● WHAT NEEDS TO BE DONE: In the listing below, find the line with "About us (98, 988)" and the line with "Purchase of used bikes (143, 887)". Repeat those two lines and all lines between them exactly.

---------------

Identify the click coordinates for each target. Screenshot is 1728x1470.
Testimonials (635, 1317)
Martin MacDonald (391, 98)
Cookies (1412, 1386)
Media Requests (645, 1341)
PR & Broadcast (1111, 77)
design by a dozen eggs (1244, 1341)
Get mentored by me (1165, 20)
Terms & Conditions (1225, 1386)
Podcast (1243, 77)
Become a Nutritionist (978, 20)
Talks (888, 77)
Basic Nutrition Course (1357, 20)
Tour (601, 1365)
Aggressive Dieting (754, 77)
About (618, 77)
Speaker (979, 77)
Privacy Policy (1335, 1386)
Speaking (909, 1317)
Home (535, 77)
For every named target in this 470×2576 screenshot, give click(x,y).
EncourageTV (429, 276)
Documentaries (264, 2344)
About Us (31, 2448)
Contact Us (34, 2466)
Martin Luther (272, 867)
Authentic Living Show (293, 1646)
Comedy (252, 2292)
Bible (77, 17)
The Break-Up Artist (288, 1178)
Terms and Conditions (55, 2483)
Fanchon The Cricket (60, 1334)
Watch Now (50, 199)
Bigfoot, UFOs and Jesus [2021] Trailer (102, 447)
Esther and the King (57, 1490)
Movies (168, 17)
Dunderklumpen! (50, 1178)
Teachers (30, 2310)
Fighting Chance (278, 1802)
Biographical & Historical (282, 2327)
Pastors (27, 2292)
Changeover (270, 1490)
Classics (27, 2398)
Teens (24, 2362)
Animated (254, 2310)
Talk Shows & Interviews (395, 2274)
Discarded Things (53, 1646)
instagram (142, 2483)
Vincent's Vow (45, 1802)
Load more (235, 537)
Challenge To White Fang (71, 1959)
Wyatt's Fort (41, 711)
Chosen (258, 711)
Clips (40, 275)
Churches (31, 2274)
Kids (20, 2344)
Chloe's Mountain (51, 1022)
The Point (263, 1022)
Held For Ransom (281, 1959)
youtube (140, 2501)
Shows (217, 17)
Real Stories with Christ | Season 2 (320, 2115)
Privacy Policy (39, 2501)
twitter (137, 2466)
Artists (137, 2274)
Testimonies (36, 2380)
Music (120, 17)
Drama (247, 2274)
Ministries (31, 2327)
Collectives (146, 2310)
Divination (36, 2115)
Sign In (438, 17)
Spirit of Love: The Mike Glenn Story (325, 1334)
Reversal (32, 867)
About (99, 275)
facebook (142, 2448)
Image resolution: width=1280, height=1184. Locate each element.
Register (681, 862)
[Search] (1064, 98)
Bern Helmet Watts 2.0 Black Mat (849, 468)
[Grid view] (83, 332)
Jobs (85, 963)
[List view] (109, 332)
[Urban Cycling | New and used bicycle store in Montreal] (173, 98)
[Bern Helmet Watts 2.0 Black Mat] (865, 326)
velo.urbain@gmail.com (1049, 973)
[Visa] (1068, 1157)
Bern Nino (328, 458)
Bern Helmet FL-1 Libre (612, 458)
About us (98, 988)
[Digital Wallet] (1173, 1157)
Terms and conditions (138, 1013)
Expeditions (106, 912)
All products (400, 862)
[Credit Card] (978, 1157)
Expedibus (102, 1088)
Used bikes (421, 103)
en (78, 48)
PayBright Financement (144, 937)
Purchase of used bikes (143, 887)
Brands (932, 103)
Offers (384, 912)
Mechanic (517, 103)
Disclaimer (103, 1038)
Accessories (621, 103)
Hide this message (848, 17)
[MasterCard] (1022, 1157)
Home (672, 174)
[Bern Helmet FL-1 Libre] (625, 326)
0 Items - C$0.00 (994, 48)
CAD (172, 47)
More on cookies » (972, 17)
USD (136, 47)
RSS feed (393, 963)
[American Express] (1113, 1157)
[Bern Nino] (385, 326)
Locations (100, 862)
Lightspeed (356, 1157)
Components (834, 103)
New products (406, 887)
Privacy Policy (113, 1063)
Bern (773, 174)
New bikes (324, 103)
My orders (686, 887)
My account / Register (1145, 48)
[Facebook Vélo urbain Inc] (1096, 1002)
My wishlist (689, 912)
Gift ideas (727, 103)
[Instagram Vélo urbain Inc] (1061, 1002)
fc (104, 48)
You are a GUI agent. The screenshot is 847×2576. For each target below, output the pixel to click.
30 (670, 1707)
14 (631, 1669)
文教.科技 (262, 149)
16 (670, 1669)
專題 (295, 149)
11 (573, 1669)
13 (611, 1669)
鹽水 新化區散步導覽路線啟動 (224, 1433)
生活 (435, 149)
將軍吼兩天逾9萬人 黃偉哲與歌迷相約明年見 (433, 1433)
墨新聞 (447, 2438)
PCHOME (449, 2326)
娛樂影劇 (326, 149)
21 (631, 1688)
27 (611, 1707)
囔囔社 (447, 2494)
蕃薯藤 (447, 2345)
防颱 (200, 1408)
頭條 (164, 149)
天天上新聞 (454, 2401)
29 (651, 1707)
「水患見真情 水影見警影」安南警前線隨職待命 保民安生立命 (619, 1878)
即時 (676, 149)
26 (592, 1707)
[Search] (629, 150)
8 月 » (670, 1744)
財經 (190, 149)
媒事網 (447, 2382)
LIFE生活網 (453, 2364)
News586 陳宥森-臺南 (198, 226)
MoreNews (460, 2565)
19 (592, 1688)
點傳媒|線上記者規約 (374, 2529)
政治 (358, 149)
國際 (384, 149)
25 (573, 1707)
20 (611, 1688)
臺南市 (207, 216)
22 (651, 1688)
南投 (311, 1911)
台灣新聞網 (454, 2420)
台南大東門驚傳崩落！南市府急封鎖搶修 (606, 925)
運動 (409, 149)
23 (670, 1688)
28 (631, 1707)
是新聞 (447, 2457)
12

---------------

● RESULT OF THIS EXERCISE:
About us (98, 988)
[Digital Wallet] (1173, 1157)
Terms and conditions (138, 1013)
Expeditions (106, 912)
All products (400, 862)
[Credit Card] (978, 1157)
Expedibus (102, 1088)
Used bikes (421, 103)
en (78, 48)
PayBright Financement (144, 937)
Purchase of used bikes (143, 887)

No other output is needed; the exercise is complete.